Lo and behold, those who read the piece on a Kindle came up short when they were examined on the particulars of George’s story. Does this surprise anyone? I don’t think so.
Truth be told, our memories have, through the centuries, become increasingly downsized and outsourced. It’s true that back in the age of Homer (memory’s halcyon days), traveling bards memorized long epical poems in their entirety – and some mnemonic contortionists could recite epics like the Iliad backwards.
But even those bards used various “distributed memory sourcing” techniques. In particular they (and their followers in the centuries to come) deployed the mnemonic strategy of loci et imagines. This is a technique where one placed what one wanted to memorize in a familiar place or attached it to a familiar object. That world is far removed from our own, and indeed it must have been a magical place, one that abounded in memories – but it does underline the fact that humans have historically created or found storage devices, both for mental and physical objects.
Scholars have posited that this kind of memory, which characterizes oral cultures, was pre-analytical, pre-logical, that it was external in nature. But that changed when books started to be produced and knowledge dramatically increased; memory migrated from the world to the page. The new “print” paradigm demanded that we only know how books were categorized; of course it helped if we knew what book specific information could be found in – but it wasn’t necessary. Freed from the taxing demands of personal memorization, our minds were able to, as Walter Ong, Robert Logan, and others have argued, to become more logical, more analytical – in short, the rise of books also witnessed the rise of the rational mind.

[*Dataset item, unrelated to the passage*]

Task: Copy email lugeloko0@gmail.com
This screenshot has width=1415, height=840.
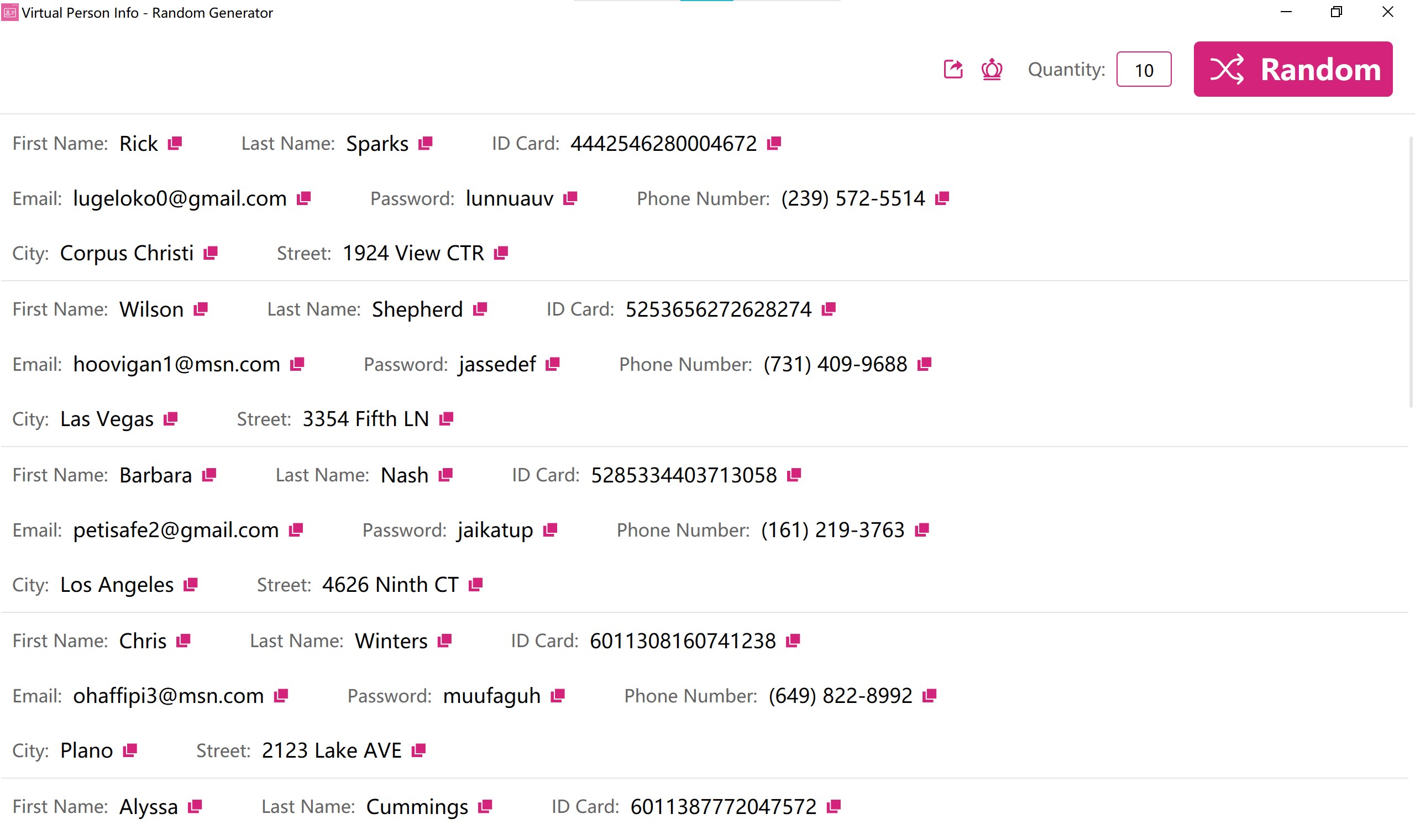Action: click(304, 198)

Of course this is all dialectical in the sense that one paradigm – oral, print, digital – doesn’t replace an earlier one but rather subsumes it in itself and resolves the tensions and weaknesses of the previous paradigm. Having a good memory is still important – indeed, just a generation ago reciting long poems by memory was still a staple of high-school English. And recently I heard Peter O’Toole in a Fresh Air interview reciting Shakespeare’s sonnets by memory. A magnificent performance!

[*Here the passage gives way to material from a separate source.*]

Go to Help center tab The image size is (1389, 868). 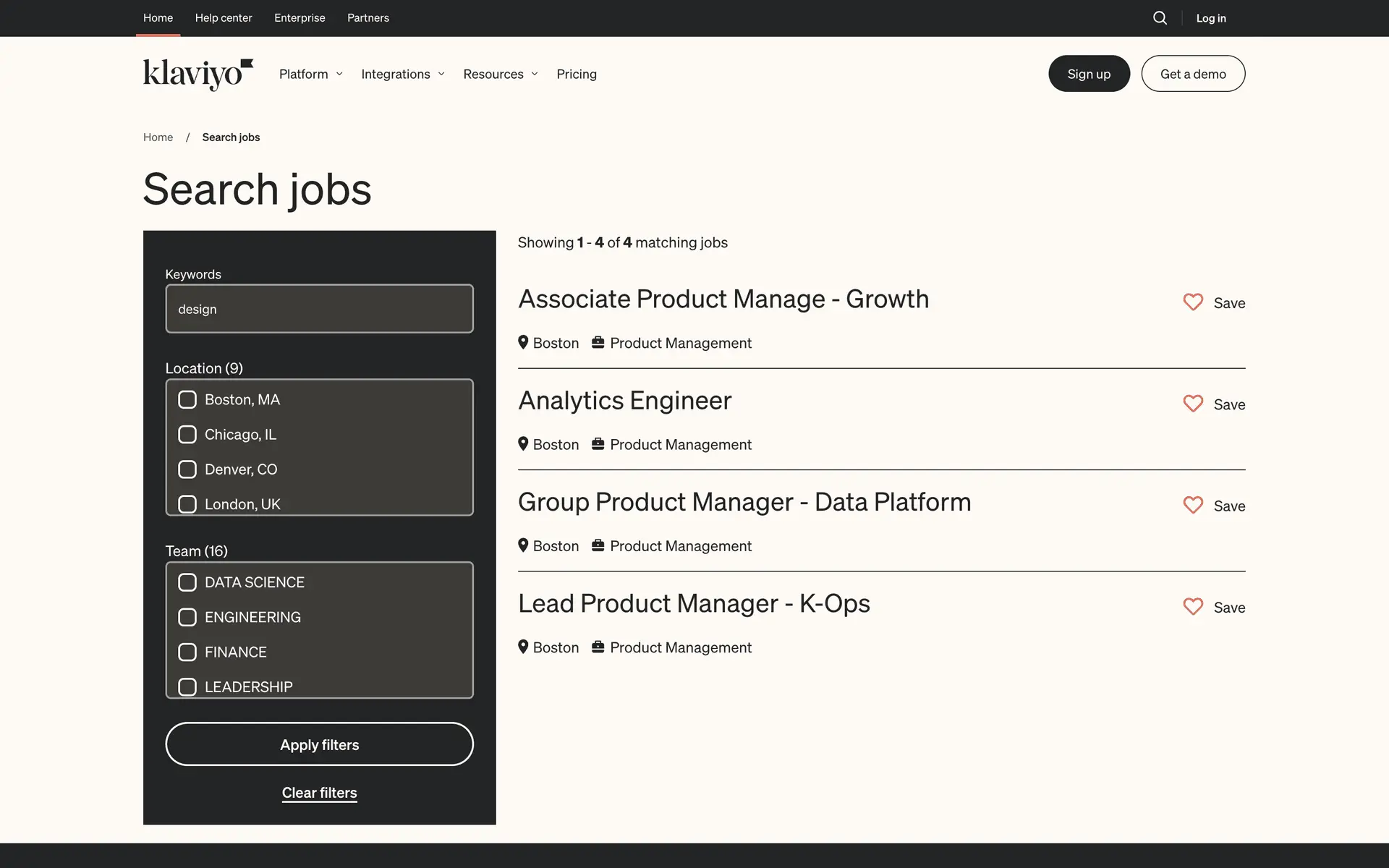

So, back to the Kindle and the digital age. I wonder if the Kindle doesn’t suffer from the same cognitive ailments that plague computers: namely, automation complacency and automation bias. The former refers to those moments when a computer lulls us into believing that it has everything “handled” (including memory). The latter refers to the tendency to place too much faith in believing what the computer says or does is accurate. In an article in The Atlantic entitled “All Can Be Lost: The Risk Of Putting Our Knowledge In The Hands Of Machines” Nicholas Carr chillingly points out what can happen when we let the computer do too much for us – quite simply, we forget how to do things. And when it comes to navigation (airlines, trains, ships, cars, etc.) or the operation of large equipment that can have tragic consequences.
But what does this mean for reading – specifically for reading on devices such as the Kindle or the iPad? Do readers subconsciously change their reading habits when reading on a device? Do they not concern themselves with the details per se (since the device supposedly is) but rather with a holistic or even lateral view? Could reading on a device such as the Kindle increase empathy for characters, for the human condition? Could reading on the Kindle be, in fact, a radical act, one that challenges the “dominant” mode of thinking and remembering? Certainly changes are afoot – and in the same manner that the environment worked on and reshaped our genetic map through time, our increasing reliance on devices (and not just the Kindle and iPad but all of the devices that make up the Internet of Things) may well do the same thing to our cognitive capacities.
Of course some people will be upset. Paradigm change always has its naysayers. Think of how many people were burned at the stake or in a barrel by the Church for having a copy of the Bible (or even quoting from it). Learning and thinking for oneself have always threatened those in power – but, as Nietzsche reminded us, now more than ever it’s time to live dangerously!